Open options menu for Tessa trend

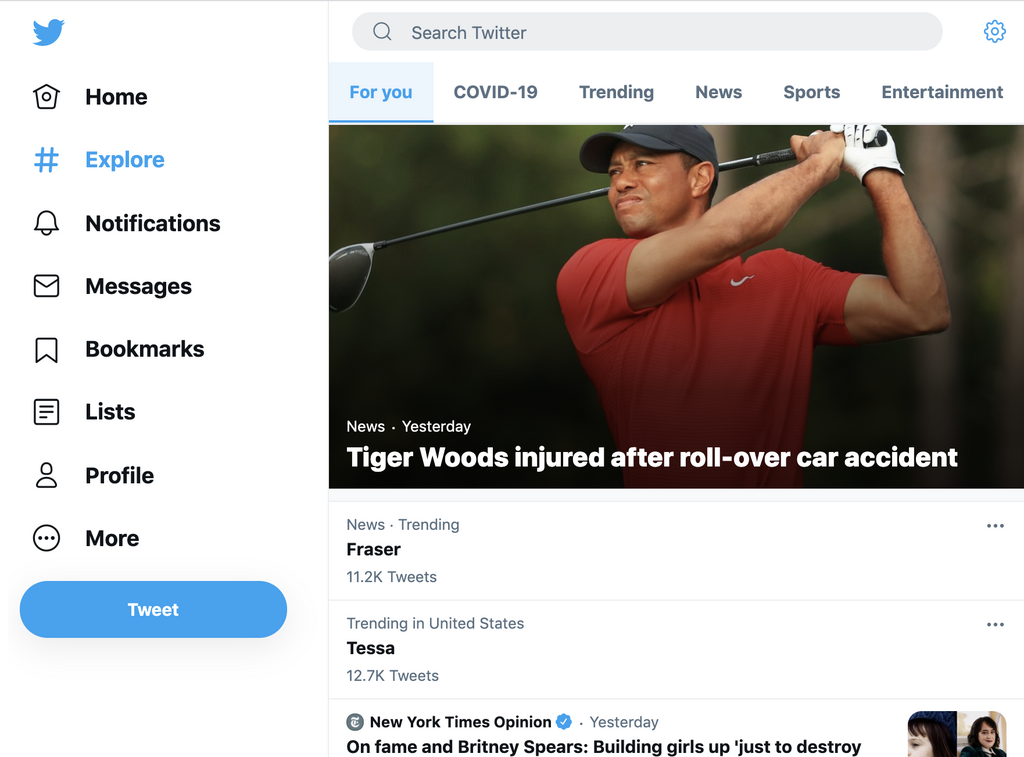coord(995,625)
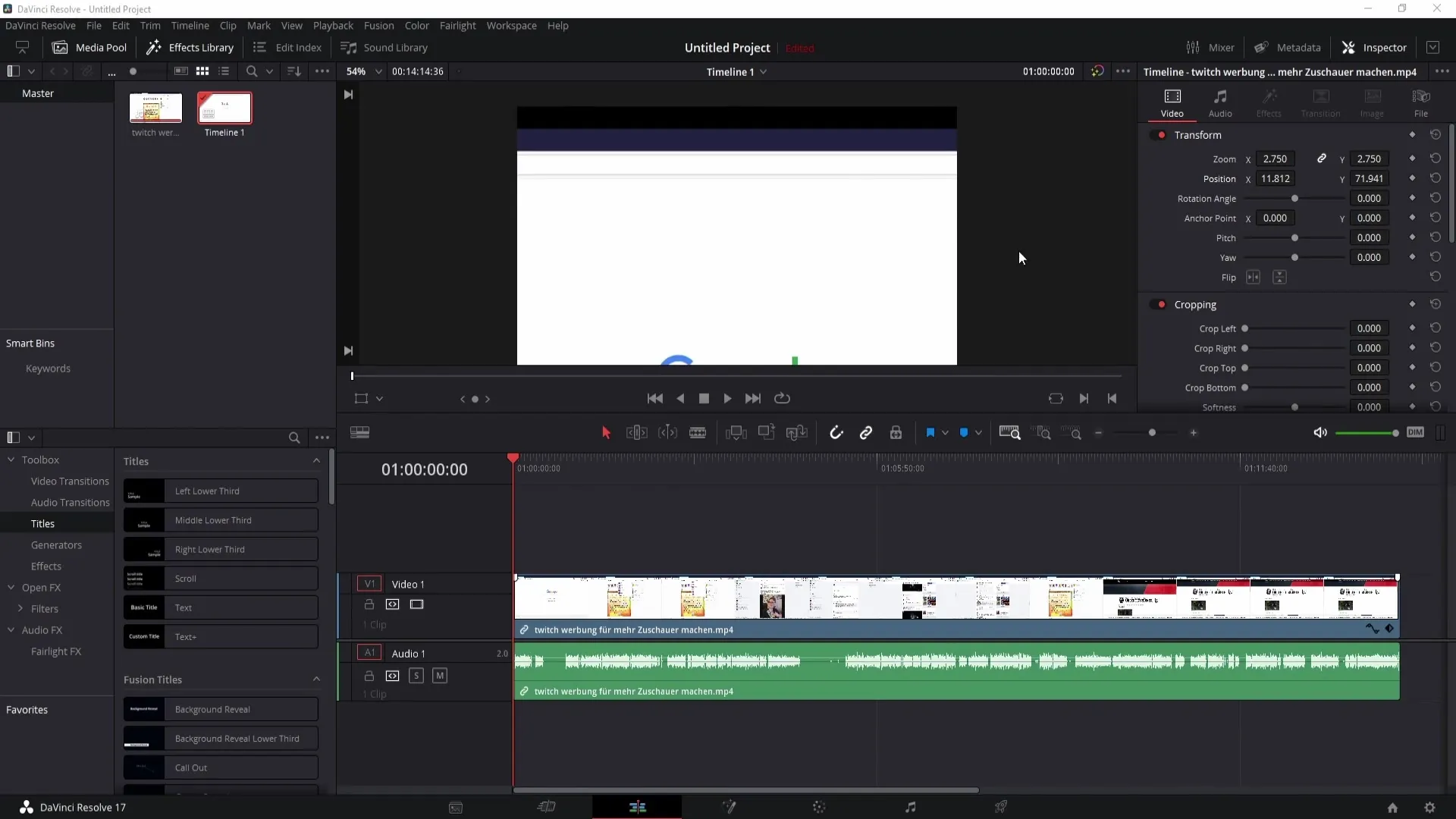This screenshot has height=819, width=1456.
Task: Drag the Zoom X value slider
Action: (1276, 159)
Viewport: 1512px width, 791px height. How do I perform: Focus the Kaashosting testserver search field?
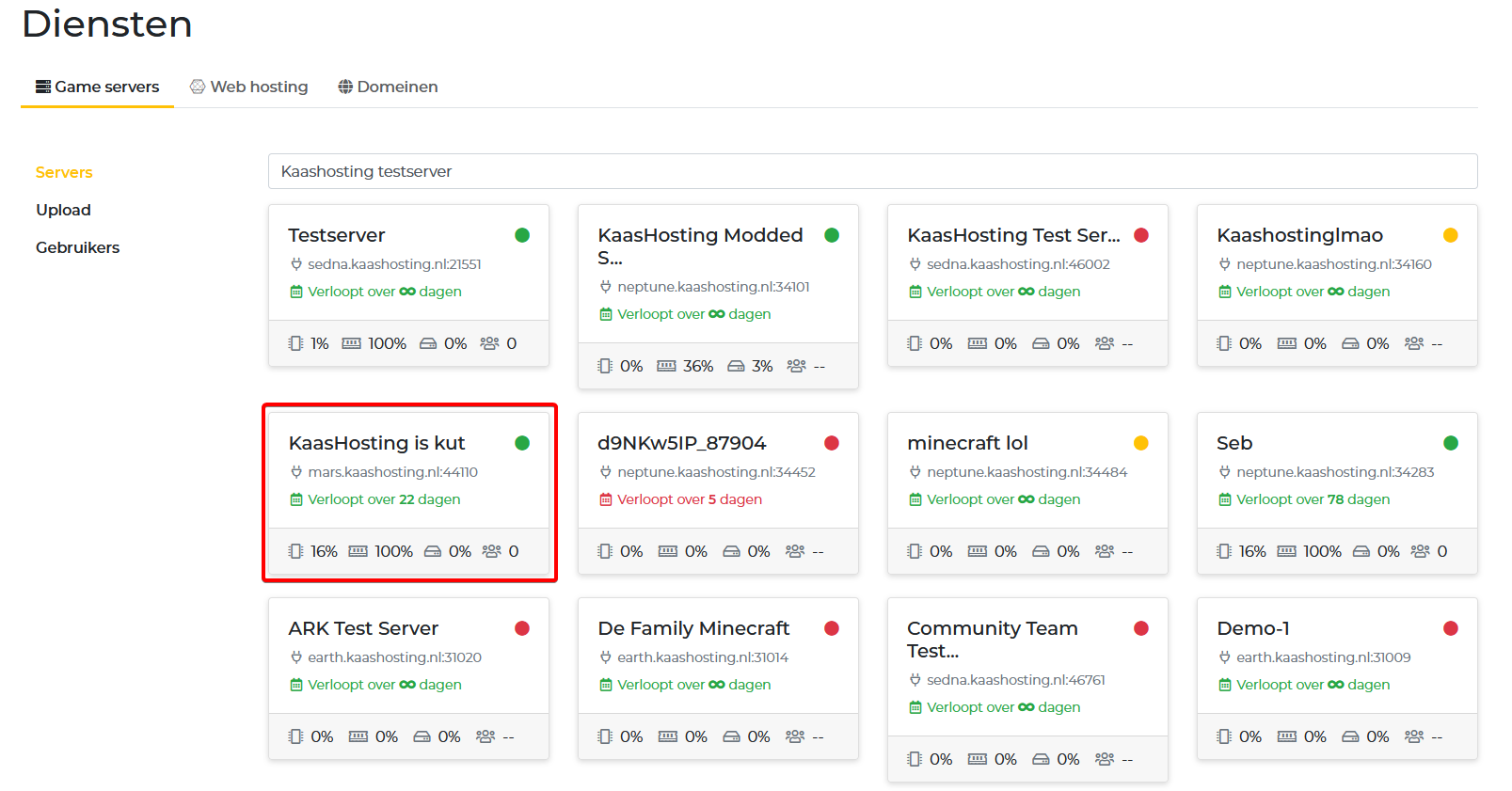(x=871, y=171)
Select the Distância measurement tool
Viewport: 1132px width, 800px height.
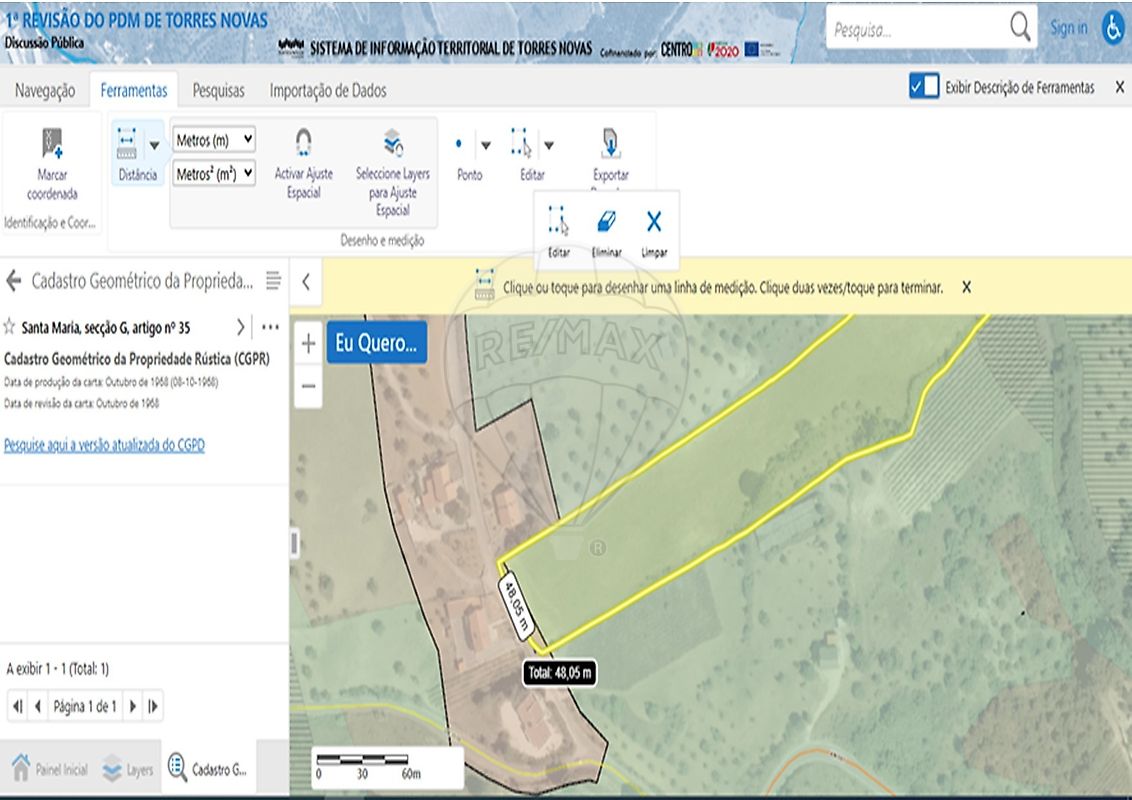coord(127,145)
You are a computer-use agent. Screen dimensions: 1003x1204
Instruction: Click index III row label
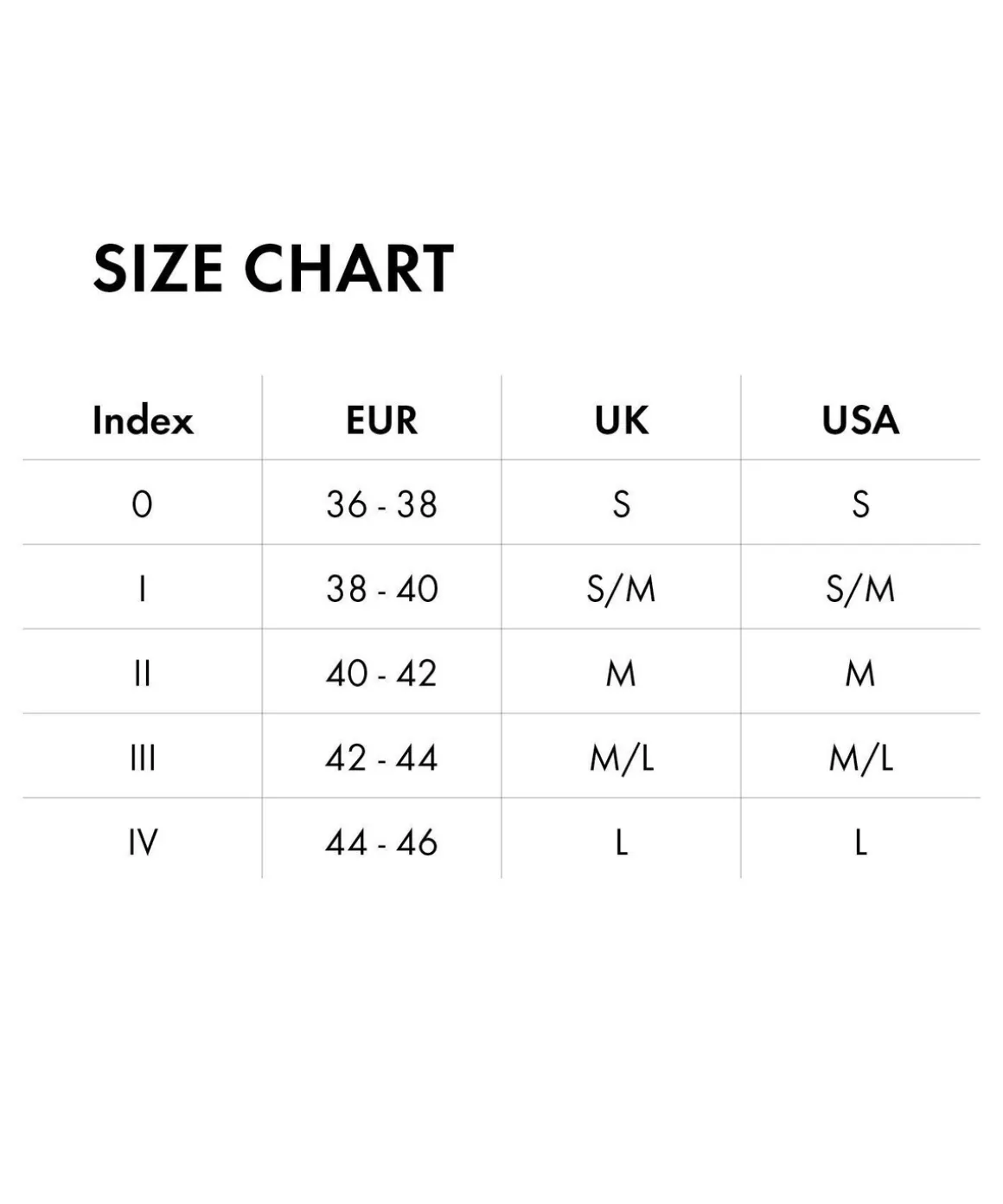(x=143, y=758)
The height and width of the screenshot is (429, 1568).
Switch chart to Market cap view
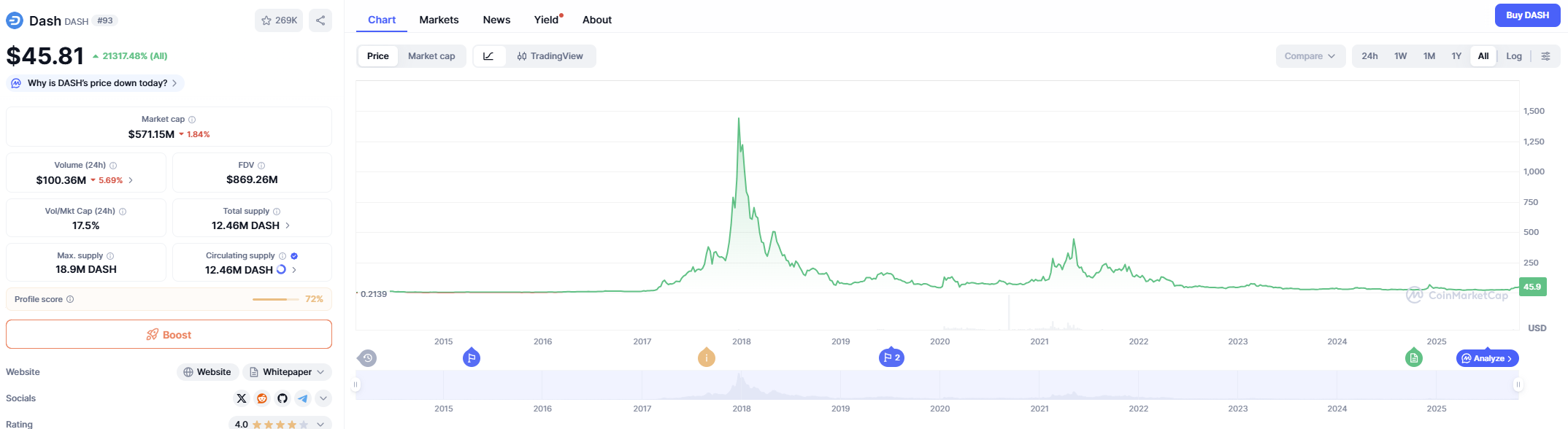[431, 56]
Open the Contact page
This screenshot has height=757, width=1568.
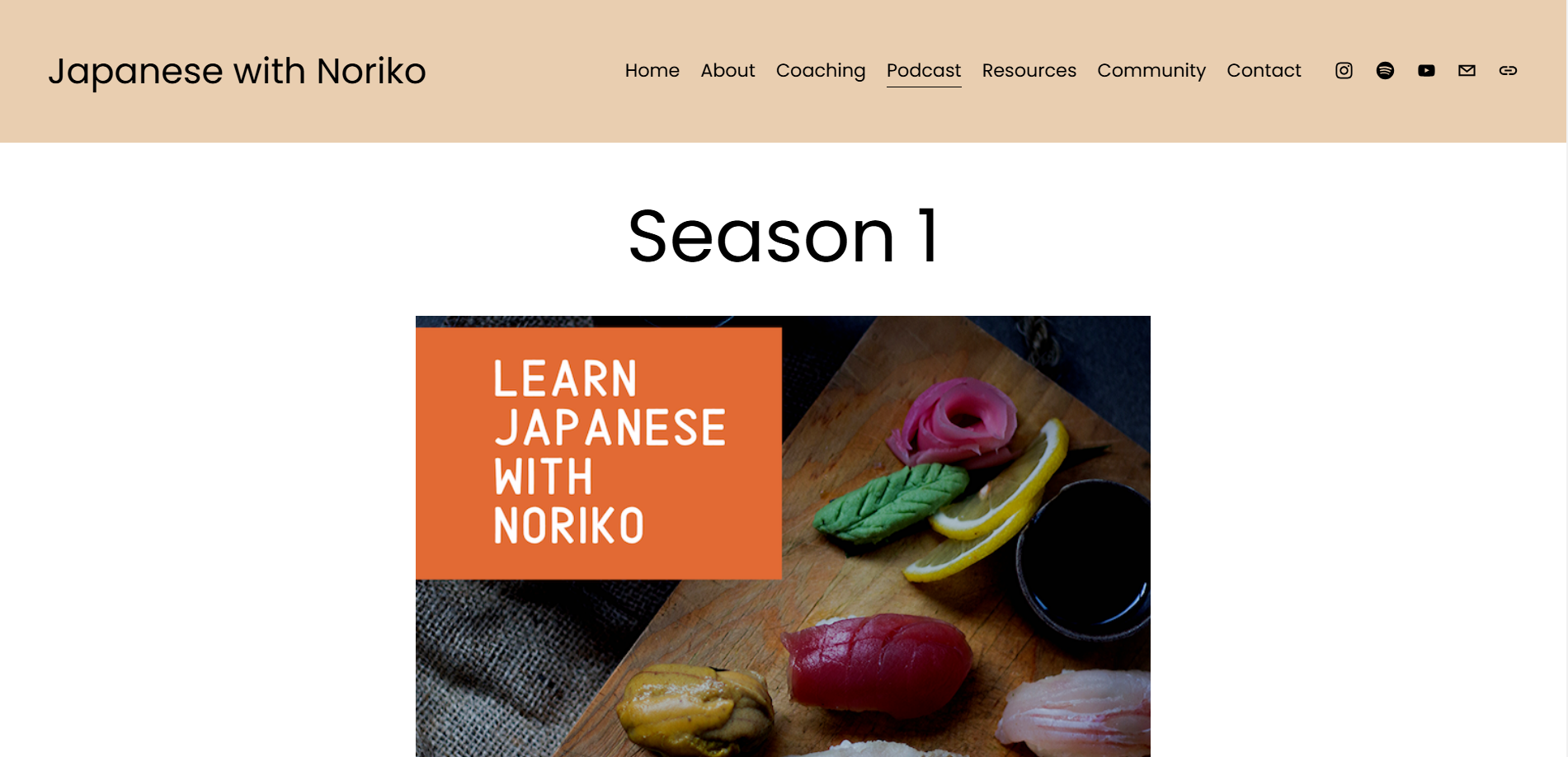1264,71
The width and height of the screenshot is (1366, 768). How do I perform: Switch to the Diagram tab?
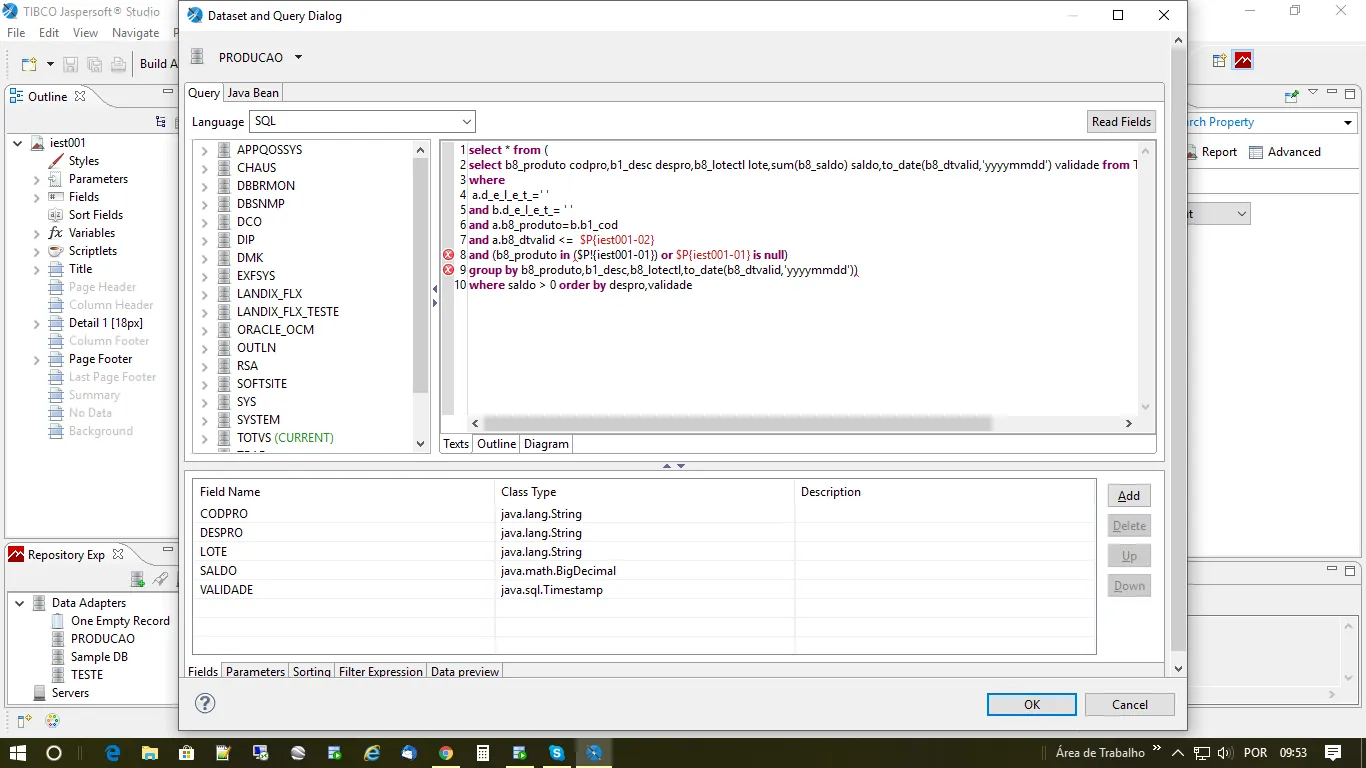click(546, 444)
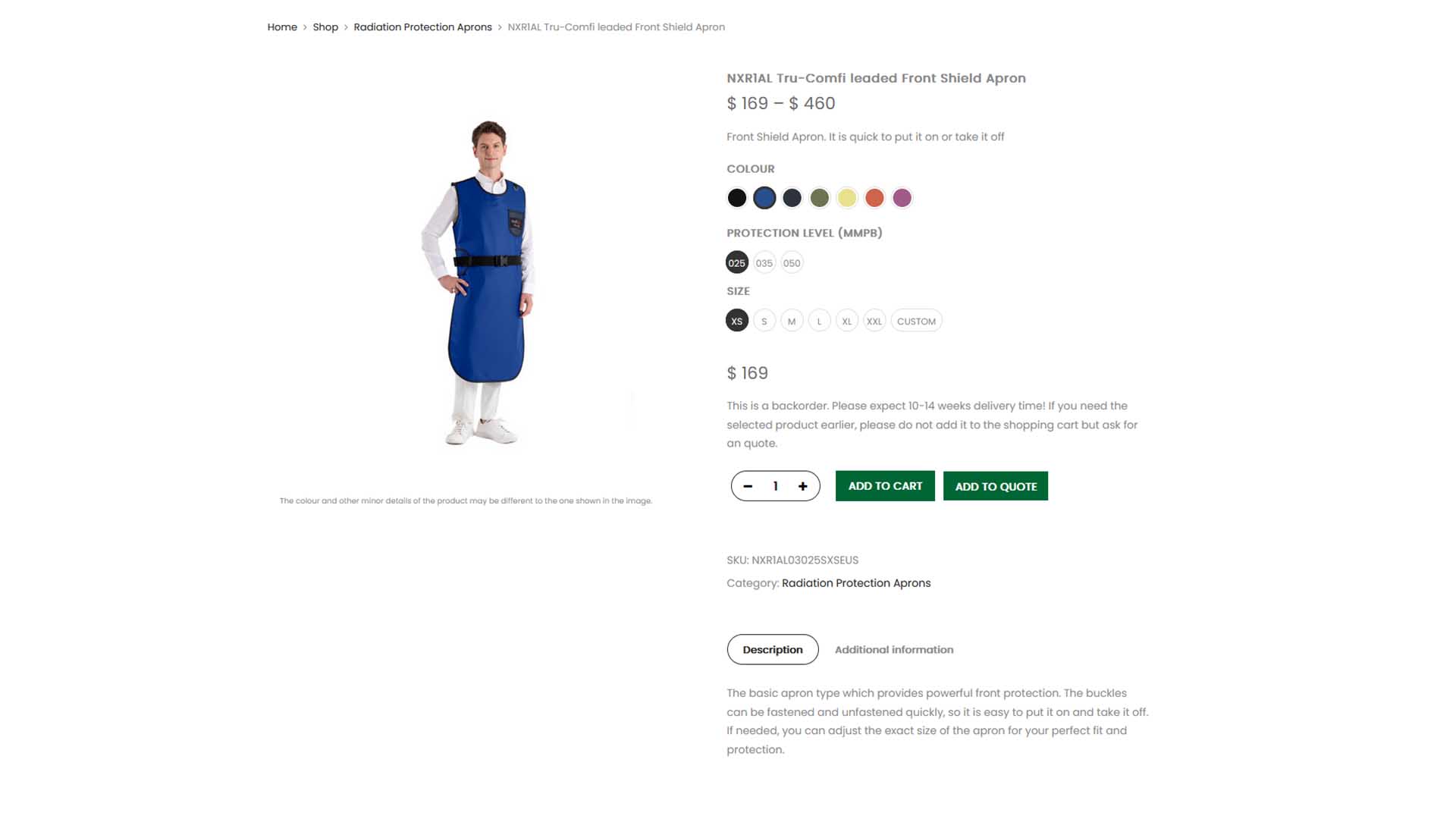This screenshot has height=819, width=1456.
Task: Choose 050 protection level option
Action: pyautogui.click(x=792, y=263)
■ ■ ■
Retype the data above as given, letting no picture into the copy.

**Exercise answer:**
Open options menu for Tessa trend

coord(995,625)
This screenshot has height=819, width=1456.
Task: Drag the Zoom X value slider
Action: (1276, 159)
Viewport: 1512px width, 791px height. How do I perform: Focus the Kaashosting testserver search field?
(x=871, y=171)
Select the Distância measurement tool
Viewport: 1132px width, 800px height.
coord(127,145)
You are a computer-use agent. Screen dimensions: 1003x1204
Instruction: Click index III row label
(x=143, y=758)
The height and width of the screenshot is (429, 1568).
Switch chart to Market cap view
[431, 56]
Open the Contact page
This screenshot has height=757, width=1568.
1264,71
The width and height of the screenshot is (1366, 768). How do I perform: Switch to the Diagram tab?
click(546, 444)
This screenshot has height=819, width=1456.
Task: Choose 050 protection level option
Action: pyautogui.click(x=792, y=263)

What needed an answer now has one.